Los valores de la ciencia

En la 4ªtarea de la asignatura Introducción a la Filosofía de la Ciencia hemos visto que Robert K. Merton estudió científicamente la organización social de la ciencia y propuso los siguientes valores respecto al sistema normativo que la rige como institución social: el comunismo, el universalismo, el desinterés y el escepticismo organizado.

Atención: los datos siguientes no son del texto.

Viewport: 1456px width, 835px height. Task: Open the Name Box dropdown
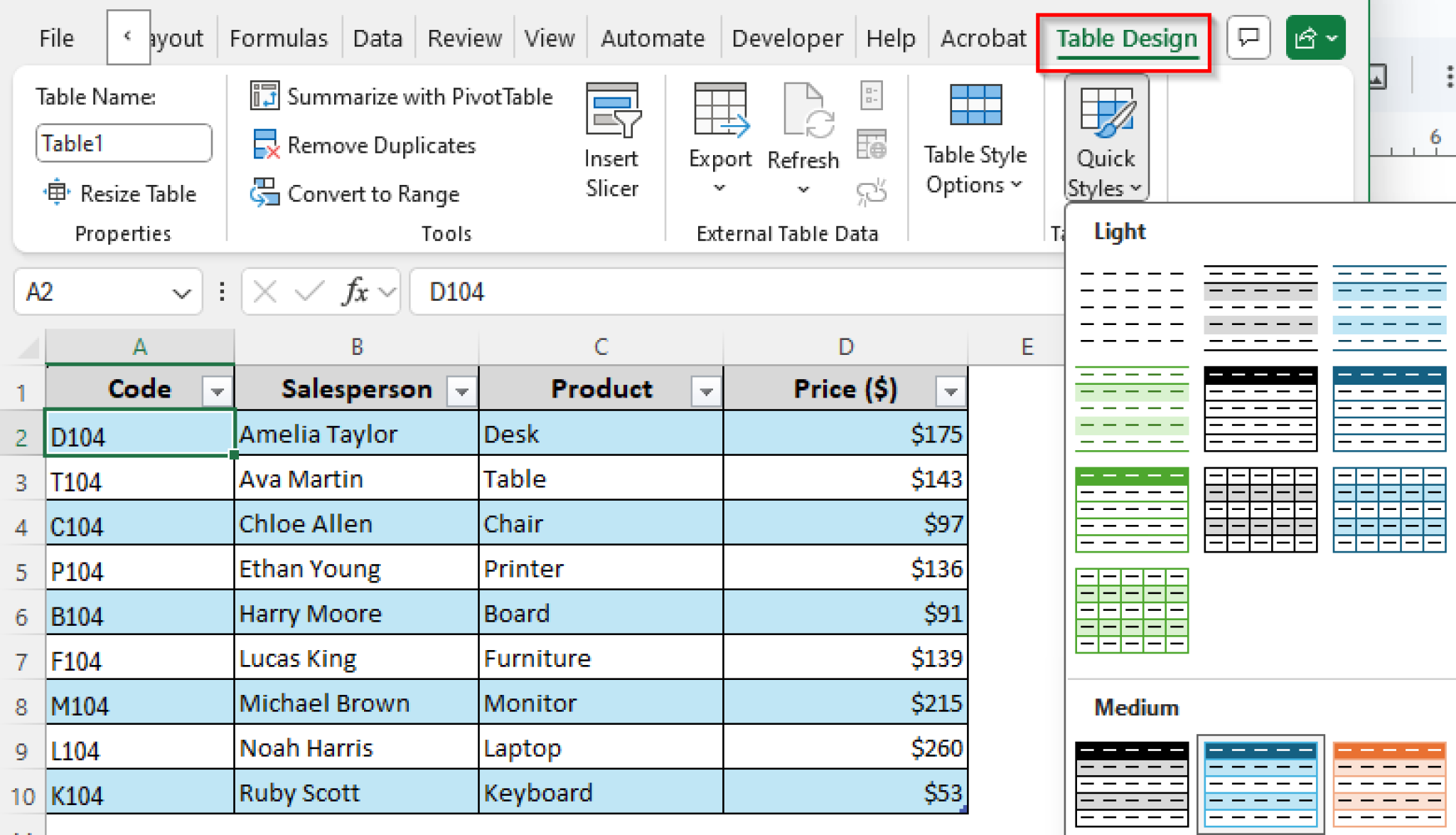click(183, 292)
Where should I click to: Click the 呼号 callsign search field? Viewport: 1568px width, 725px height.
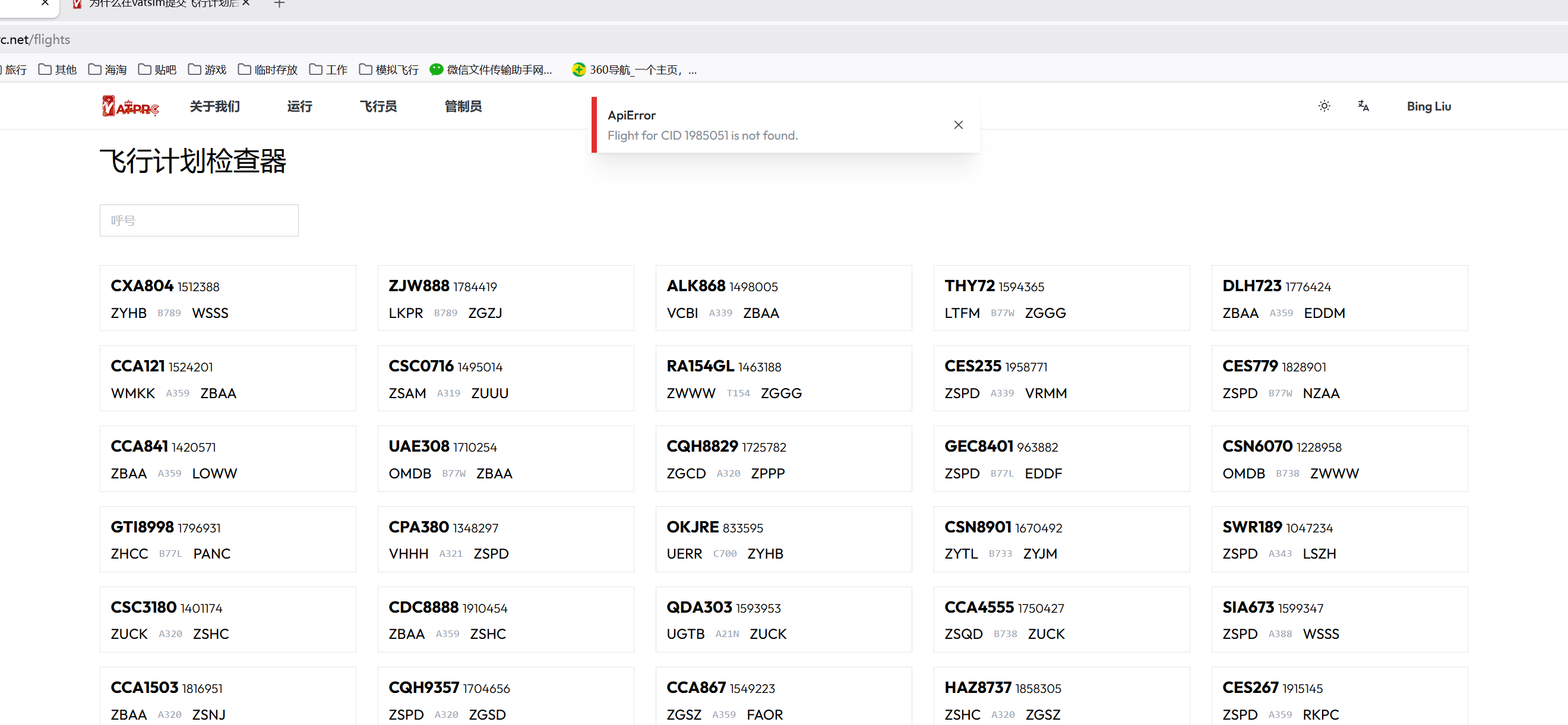pos(199,220)
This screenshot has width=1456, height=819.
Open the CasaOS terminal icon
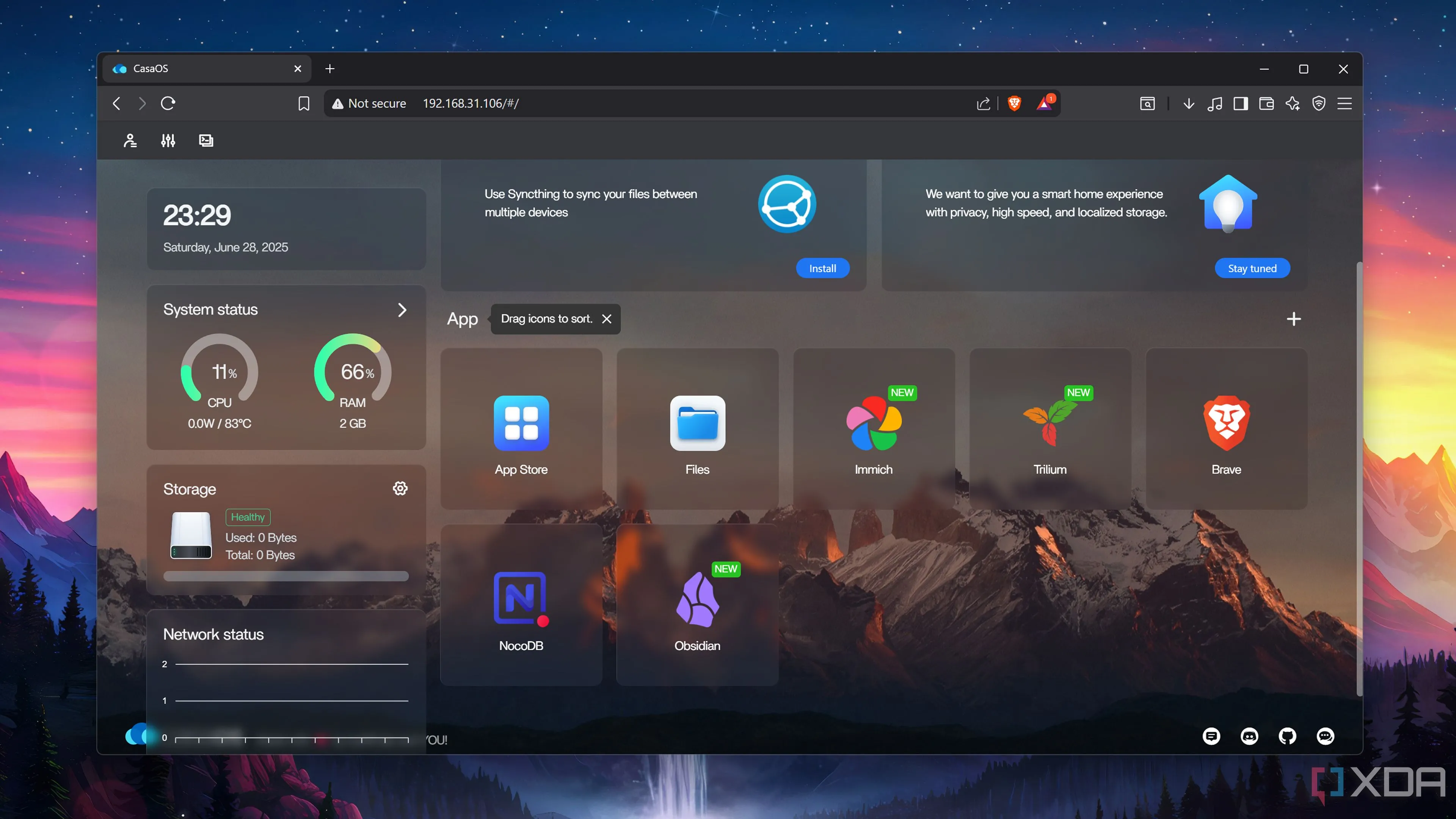pos(206,140)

Durante muchos años, los valores de Merton han sido considerados esenciales para la construcción de conocimiento sobre el mundo y sobre cómo funciona y han sido compartidos por la comunidad científica. Sin embargo, a medida que el conocimiento y la comunidad científica han ido evolucionando, algunos estos valores han perdido vigencia. Por ese motivo, en el 2000, el físico John Ziman propuso una versión actualizada de estos valores, que yo creo que es muy acertada:  

  • Comunismo: Todos los científicos deberían tener el mismo acceso a los bienes científicos y debería haber un sentido de propiedad común al objeto de promover la colaboración.
  • Universalismo: Lo importante en la ciencia no es quién la practica, sino su contenido, los conocimientos que adquirimos acerca del mundo y de los fenómenos que ocurren en él. Todos pueden contribuir a la ciencia con independencia de su raza, nacionalidad, cultura o género.
  • Desinterés: Se supone que los científicos actúan en beneficio de la sociedad y del conocimiento científico, y no por su propio beneficio. Sin embargo, este desinterés personal no debe confundirse con altruismo y que el beneficio de un descubrimiento científico no debe entorpecer la extensión del conocimiento sin dejar de favorecer a quien lo ha realizado.
  • Escepticismo organizado: Todos los miembros de la comunidad científica pueden formular hipótesis o teorías científicas, pero cada una de ellas debe ser evaluada, sometida al filtro de la prueba o la refutación para comprobar si se sostiene. Solo las propuestas que pasen con éxito esa prueba pasarán a formar parte del conocimiento científico universal. Sin escepticismo es fácil anteponer el interés personal al de la comunidad científica.

No soy científica pero, en mi opinión, las normas de Merton suponen un buen punto de partida para la labor investigadora, tal y como el código deontológico supone una buena base en el periodismo. Siempre habrá quien, en la práctica de la profesión, se aleje de esta base por el propio beneficio o por la dinámica del día a día, pero no significa que no sea de utilidad.

El sistema científico no es perfecto, ni mucho menos, pero ante los debates éticos, los conflictos de intereses, las desigualdades, la prevalencia de los intereses económicos y otros muchos problemas de la ciencia en la actualidad, siempre será útil tener unos valores universales como base.

En esta tarea también hemos conocido el ejemplo de uno de esos problemas que tiene la ciencia actual, la falta de criterio y rigor en la evaluación de las publicaciones, fue visibilizado por el famoso engaño de Sokal. Este escándalo surgió cuando el físico Alan Sokal consiguió que la revista Social Text publicase un artículo donde afirmaba que la gravedad es una construcción social y que existe solamente porque la sociedad se comporta como si existiera, por lo tanto si no creyéramos en ella no nos afectaría. Para ello, Sokal afirmaba que solo había necesitado usar jerga técnica, algunas citas grandilocuentes fuera de contexto y usar frases aduladoras sobre las ideas preconcebidas de los editores. De esta manera, el físico expuso la falta de rigurosidad a la hora de evaluar las publicaciones de una revista de estudios culturales.

Cabe señalar que cuando se llevó a cabo el experimento Sokal, la revista aún no contaba con un sistema de revisión por pares. En la actualidad este sistema somete al escrutinio de otros expertos del campo científico en el que se sitúa una publicación con el objetivo de mantener los estándares de calidad y a proporcionar credibilidad.

Sin embargo, este sistema no garantiza la rigurosidad de las publicaciones y tiene bastantes críticos.  Por ejemplo, se acusa a algunas revistas de no ser tan rigurosas en las evaluaciones de los trabajos de autores que pagan una cuota antes de la publicación o de ser propensas a los sesgos en función del origen y reputación del autor, dejando de lado la imparcialidad.